NASA Sentinel-6 mission will launch in November

NASA has a new satellite that it intends to launch this November called Sentinel-6 Michael Freilich. The primary focus for the satellite will be to monitor sea-level rise with extreme precision. Another instrument aboard the spacecraft will provide atmospheric data that will help improve weather forecasts, track hurricanes, and improve climate models.NASA says that the fundamental goal with Sentinel-6 is to measure oceans, but it wants to add more value to the mission. The space agency says that it's not every day that it gets to launch a satellite, and collecting more useful data about the oceans and the atmosphere is a bonus. Sentinel-6 is a US and European collaboration.

Sentinel-6 is one of two satellites that compose the Copernicus Sentinel-6/Jason-CS mission. The twin satellite to Sentinel-6 is Sentinel-6B, which will launch in 2025, taking over from Signal-6. The spacecraft will join the TOPEX/Poseidon and Jason series of satellites, already gathering precise sea level measurements for over 30 years.

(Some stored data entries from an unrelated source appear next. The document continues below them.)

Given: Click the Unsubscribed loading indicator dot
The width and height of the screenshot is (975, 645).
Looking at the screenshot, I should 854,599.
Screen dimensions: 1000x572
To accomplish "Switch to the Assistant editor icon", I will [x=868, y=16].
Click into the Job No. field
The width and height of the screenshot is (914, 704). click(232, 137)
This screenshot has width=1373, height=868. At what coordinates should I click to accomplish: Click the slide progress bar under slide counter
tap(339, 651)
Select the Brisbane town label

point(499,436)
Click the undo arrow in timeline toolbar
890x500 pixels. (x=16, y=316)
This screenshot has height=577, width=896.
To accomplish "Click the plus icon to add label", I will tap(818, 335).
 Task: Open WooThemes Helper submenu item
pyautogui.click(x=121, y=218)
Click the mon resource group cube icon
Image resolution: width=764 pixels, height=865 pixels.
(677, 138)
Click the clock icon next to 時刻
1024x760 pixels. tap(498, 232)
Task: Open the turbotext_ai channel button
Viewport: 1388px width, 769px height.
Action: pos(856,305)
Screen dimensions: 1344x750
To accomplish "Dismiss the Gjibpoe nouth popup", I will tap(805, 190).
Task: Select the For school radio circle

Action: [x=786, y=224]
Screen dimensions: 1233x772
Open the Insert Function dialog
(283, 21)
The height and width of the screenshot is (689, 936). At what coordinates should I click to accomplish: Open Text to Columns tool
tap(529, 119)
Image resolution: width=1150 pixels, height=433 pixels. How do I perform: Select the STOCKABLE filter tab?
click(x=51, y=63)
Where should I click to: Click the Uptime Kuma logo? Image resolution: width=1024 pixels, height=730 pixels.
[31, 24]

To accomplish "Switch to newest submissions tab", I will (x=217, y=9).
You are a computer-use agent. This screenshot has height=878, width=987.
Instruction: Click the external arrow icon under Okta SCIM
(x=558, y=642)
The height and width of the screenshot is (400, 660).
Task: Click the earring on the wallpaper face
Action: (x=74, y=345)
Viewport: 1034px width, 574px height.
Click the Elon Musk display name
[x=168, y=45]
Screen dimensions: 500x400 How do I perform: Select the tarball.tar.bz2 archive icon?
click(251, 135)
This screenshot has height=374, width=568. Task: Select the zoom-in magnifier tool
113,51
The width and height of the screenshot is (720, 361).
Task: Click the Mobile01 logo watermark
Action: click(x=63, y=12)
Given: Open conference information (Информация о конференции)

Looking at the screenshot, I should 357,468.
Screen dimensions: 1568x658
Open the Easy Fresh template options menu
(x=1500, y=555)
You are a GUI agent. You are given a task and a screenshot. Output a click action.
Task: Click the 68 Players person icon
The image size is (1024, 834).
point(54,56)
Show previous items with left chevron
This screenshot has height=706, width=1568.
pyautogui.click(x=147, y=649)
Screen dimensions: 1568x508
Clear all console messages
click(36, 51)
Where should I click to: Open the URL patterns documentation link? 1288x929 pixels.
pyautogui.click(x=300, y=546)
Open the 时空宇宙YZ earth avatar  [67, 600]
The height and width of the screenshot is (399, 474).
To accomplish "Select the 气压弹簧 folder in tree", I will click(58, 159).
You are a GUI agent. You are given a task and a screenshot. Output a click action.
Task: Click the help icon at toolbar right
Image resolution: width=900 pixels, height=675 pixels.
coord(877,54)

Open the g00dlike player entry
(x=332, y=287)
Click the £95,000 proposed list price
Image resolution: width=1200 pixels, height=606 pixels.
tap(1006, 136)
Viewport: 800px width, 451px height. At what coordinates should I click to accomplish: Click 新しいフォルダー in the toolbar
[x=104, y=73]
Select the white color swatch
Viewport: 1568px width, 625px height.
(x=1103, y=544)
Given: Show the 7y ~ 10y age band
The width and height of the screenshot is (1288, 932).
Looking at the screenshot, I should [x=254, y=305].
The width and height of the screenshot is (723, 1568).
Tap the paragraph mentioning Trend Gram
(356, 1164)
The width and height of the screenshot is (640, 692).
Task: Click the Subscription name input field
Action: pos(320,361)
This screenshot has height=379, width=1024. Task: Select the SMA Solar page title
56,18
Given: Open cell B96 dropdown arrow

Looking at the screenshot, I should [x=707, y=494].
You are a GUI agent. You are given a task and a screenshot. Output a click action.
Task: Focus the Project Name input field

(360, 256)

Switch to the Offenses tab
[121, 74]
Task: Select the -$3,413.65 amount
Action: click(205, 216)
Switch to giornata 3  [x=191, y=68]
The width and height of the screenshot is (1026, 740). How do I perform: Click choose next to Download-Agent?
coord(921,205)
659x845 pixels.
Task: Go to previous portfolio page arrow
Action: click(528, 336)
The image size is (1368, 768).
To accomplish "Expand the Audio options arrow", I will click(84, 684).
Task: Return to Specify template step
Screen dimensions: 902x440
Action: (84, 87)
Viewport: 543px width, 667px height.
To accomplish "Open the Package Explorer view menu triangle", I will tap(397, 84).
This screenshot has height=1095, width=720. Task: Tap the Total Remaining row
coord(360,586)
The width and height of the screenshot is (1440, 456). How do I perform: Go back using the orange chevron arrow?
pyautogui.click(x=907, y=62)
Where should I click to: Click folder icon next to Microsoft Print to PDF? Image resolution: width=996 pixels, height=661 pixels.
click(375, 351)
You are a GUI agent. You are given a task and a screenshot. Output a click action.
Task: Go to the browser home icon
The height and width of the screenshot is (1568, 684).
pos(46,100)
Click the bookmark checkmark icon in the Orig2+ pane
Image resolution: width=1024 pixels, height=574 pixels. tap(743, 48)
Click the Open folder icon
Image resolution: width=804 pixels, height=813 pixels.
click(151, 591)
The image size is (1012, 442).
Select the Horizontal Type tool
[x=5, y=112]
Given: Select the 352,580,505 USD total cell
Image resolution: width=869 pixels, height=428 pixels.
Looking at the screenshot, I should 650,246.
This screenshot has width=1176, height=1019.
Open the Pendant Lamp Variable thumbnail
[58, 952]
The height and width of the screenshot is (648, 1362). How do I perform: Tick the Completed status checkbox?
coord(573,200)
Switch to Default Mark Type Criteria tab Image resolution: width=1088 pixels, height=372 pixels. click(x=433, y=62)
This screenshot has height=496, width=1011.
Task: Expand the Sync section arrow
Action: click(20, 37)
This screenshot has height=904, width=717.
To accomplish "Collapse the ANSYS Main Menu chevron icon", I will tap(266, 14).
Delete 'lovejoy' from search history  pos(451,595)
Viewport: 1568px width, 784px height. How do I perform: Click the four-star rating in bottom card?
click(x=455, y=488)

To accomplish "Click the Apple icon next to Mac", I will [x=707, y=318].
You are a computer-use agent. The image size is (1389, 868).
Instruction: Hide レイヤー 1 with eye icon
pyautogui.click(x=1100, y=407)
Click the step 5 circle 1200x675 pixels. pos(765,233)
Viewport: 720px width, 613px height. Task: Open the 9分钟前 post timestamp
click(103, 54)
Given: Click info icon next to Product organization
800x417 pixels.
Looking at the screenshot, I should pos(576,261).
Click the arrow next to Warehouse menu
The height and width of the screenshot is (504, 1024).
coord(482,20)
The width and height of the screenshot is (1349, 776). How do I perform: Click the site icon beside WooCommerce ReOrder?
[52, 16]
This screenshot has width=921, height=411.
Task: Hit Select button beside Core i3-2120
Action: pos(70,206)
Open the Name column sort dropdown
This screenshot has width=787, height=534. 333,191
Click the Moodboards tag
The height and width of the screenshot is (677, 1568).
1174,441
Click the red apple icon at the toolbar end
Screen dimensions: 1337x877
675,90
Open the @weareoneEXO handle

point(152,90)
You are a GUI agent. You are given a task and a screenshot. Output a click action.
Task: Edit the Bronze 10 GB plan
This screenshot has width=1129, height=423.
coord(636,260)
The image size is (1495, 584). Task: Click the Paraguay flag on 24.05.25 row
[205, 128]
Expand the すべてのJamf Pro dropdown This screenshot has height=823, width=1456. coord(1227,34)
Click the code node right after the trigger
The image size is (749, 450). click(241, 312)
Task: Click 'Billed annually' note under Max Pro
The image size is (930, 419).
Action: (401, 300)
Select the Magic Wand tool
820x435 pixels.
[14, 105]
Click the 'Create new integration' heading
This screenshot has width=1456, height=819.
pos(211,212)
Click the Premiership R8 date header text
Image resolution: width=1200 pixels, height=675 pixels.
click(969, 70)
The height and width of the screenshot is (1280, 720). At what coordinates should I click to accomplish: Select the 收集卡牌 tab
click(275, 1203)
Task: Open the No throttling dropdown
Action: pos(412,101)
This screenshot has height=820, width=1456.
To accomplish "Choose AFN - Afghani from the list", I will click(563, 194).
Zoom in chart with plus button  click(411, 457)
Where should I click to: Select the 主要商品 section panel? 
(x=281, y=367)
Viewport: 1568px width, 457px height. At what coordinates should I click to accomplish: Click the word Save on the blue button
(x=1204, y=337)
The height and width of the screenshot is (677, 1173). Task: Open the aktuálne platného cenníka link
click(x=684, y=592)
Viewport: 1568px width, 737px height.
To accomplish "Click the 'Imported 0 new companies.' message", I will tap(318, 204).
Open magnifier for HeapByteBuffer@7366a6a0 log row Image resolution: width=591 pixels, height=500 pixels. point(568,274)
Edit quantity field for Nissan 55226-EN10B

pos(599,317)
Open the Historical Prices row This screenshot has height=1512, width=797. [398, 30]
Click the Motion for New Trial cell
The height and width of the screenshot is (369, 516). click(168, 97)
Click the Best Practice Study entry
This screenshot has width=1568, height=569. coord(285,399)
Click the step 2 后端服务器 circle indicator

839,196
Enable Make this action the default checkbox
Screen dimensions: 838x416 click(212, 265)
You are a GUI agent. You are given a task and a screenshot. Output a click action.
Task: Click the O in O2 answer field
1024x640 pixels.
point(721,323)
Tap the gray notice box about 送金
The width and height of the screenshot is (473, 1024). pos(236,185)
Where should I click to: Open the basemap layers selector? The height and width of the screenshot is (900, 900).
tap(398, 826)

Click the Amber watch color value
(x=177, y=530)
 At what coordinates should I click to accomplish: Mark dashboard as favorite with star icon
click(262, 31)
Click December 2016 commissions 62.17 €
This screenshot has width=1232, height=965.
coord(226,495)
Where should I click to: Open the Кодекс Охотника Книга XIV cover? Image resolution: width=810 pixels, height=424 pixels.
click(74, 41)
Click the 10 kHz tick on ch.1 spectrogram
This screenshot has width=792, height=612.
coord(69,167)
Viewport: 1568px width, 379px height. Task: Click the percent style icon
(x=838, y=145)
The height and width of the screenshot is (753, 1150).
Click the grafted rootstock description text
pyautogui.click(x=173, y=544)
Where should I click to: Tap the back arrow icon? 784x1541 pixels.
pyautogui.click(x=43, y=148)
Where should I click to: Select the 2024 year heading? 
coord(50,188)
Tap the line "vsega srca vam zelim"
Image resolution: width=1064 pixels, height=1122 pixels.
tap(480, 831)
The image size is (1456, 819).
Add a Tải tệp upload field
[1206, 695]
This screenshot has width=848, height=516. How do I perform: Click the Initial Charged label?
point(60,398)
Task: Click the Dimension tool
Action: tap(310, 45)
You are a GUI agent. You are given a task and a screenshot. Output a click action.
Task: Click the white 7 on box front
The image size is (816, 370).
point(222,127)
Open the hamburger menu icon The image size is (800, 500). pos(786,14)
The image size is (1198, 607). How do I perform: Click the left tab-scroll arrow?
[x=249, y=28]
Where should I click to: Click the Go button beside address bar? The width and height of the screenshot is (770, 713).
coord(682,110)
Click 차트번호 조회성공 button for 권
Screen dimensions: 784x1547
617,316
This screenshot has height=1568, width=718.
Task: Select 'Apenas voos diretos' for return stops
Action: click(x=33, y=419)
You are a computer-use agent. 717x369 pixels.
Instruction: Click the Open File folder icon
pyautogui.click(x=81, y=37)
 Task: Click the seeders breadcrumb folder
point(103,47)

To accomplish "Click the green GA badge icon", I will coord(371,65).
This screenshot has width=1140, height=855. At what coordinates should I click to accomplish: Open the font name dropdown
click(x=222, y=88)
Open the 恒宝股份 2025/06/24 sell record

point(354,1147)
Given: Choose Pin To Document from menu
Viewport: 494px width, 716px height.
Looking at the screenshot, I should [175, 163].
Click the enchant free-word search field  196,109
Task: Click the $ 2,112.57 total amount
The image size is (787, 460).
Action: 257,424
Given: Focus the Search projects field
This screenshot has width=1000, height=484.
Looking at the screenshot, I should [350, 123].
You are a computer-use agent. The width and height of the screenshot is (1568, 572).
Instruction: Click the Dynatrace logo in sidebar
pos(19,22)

When in orbit, Sentinel-6 will collect sea level measurements down to the centimeter for 90 percent of the world's oceans. The satellite will also look deep in the Earth's atmosphere using GNSS-RO (Global Navigation Satellite System – Radio Occultation). GNSS-RO tracks radio signals from navigation satellites to measure the physical properties of the atmosphere.

It can do this because as a radio signal passes through the atmosphere, it slows, its frequency changes and its path bends. This is called refraction, and the effect can be used by scientists to measure minute changes in atmospheric properties, including density, temperature, and moisture content. The satellite is named after the former director of NASA's Earth Science Division, Michael Freilich.